You're arguing on an economic standpoint, but I don't see how your viewpoint is furthering scientific innovation more than the current system.
 
Originally posted by: Dissipate
If you think that innovation is fueled by bureaucrats who control men with guns you are sorely mistaken.

Avoid strawman arguments. I don't think anyone argued that bureaucrats who control men with guns fuel innovation.
 
Originally posted by: Infohawk
Originally posted by: Dissipate
If you think that innovation is fueled by bureaucrats who control men with guns you are sorely mistaken.

Avoid strawman arguments. I don't think anyone argued that bureaucrats who control men with guns fuel innovation.

Uh, that's what patents are essentially. It is the government doling out a portion of its power to exercise force against individuals.
 
Originally posted by: Dissipate
Patents are a crock, especially this one.
Ummm.... NO!!! A patent is a means to encourage creativity and invention by granting inventors the first right to the rewards for their inventive work.

I hold two patents for unique electronic circuitry, truly world's best circuits at what they do. I did the work. I came up with the circuits, and I'm entitled to protection for my right to earn a living for that work.

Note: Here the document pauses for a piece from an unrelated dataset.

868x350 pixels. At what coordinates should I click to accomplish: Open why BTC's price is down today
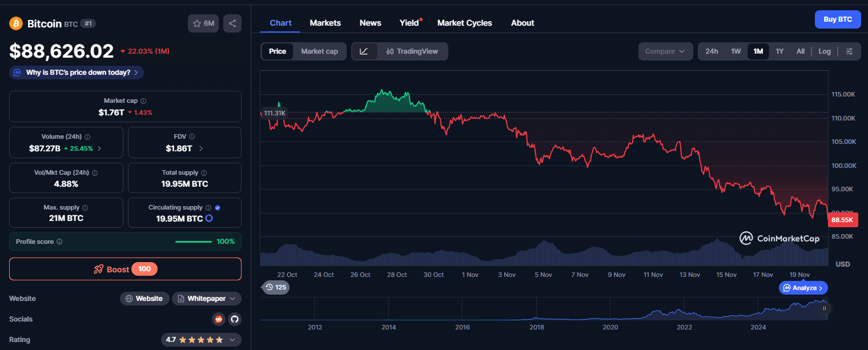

OTOH, I think a patent should never have been issued for double clicking. The criteria for granting a patent is that the invention must be new, useful, and unobvious. I don't see how double clicking meets passes the DUH! test. :roll:
 
Originally posted by: CanOWorms
i disagree with all the anarchy government sux people. i think patents are vital for an innovative society

I agree with you. However, patents are not only a way to promote innovation, but also a method of stifling competition. Even if there is prior art and the patent is absurd, can you afford to litigate against a large corporation when the average cost of litigating a patent is over half a million dollars? Large corporations can afford to pay their lawyers or can simply cross-license their portfolios of thousands of patents with each other.

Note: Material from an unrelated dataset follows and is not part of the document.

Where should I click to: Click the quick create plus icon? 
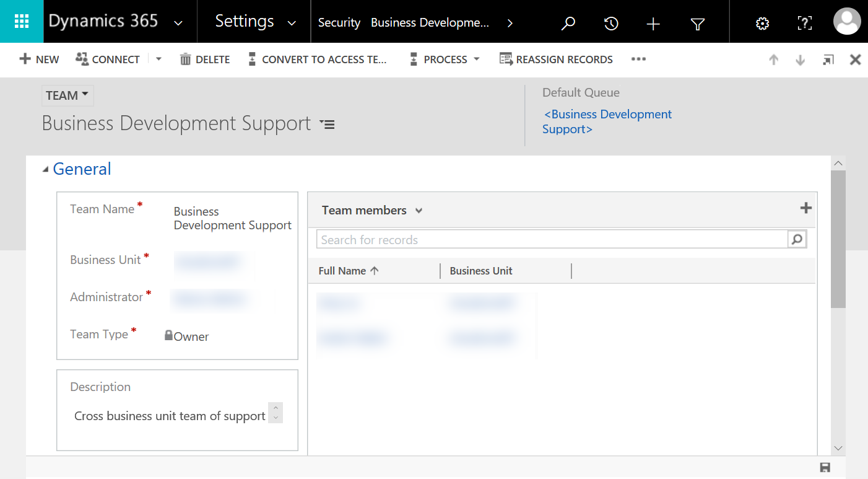point(653,24)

The important question is how many and what type of patents are best to fuel innovation?

We currently have too many patents that are too broad on too many obvious "innovations," many of which were created by another party before the patent claimer. The problem is that the USPTO makes money by granting patents and Congress likes the fact that the USPTO is one of the few government departments to generate income.
 
I'm hardly one to support frivolous patents (which this double-clicking patent more than likely is, we'll see how long it stands up in light of prior-art arguments), but this farmaceutical (sp?) example going on this topic seems pretty ridiculous to me.

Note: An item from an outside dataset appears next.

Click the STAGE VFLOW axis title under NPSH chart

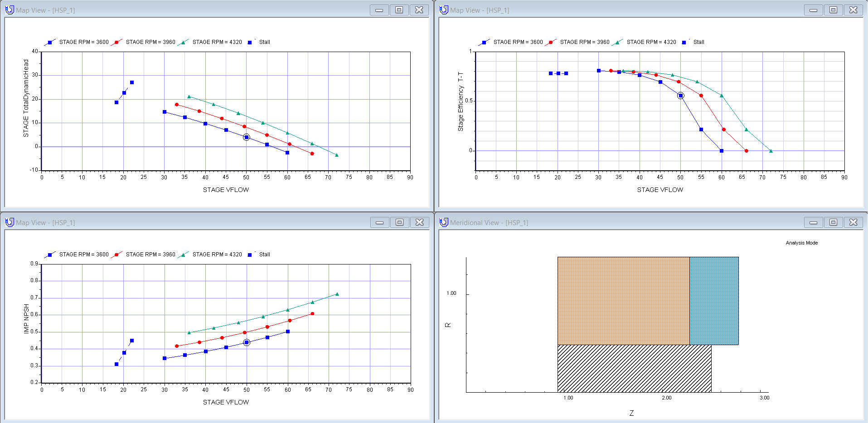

Aside from the other arguments made it seems to be forcing companies to be either R&D entities or manufacturers, but they are not allowed to be both. To jump it over to the electronics world that's like saying Sony is allowed to incur all of the costs of developing the Playstation3, but then when they're finished they're not allowed to manufacturer it themselves, they have to sell it to a separate manufacturer to make a ONE TIME profit on the idea, while the manufacturer has the opportunity to make long-term and repeatable profit that Sony is henceforth unable to take part in. So basically, all of the fabs Sony has set-up for itself would be incompatible with this idea of them making the Playstation3 design and then having to fork it over to someone else to design, because heaven forbid they manufacturer their own design and make money off of it. :roll:

The whole idea just seems ridiculous. Of course, this R&D and manufacturer separation already happens in the PC graphics card world, but I believe the manufacturer partners or working under a kind of license for the technology from either Nvidia or ATI, but both of them can still make their own cards if they like.
 
But once you have a legacy product, a chain of intermingled patents that becomes a standard, then it secludes the pool of available manufacturers. Would MS really be the company they are unless they over-agressively bought up the small fry that invented new programs?